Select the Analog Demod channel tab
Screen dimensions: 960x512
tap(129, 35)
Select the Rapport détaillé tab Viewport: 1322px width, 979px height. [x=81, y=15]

______________________________

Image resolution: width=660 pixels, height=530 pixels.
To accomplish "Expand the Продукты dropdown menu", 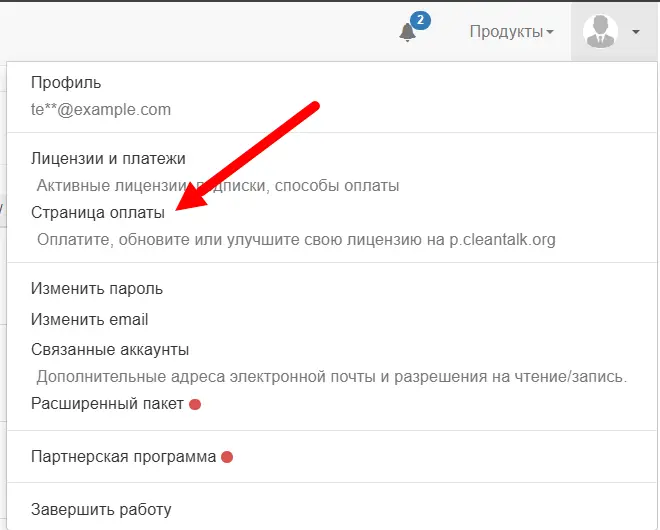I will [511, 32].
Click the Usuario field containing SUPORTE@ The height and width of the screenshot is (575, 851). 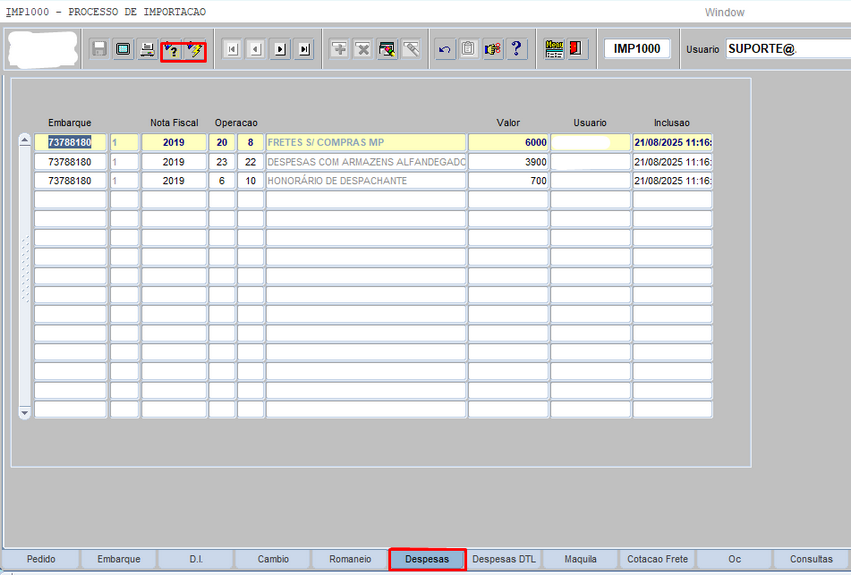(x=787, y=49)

______________________________

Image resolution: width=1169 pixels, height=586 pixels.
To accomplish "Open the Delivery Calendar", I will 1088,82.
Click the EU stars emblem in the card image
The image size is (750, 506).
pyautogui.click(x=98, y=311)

______________________________

## Task details
Note which lines carry the word "Select" in the material, then copy each of them.

## Response to the task
Select the Analog Demod channel tab
Select the Rapport détaillé tab Viewport: 1322px width, 979px height. [x=81, y=15]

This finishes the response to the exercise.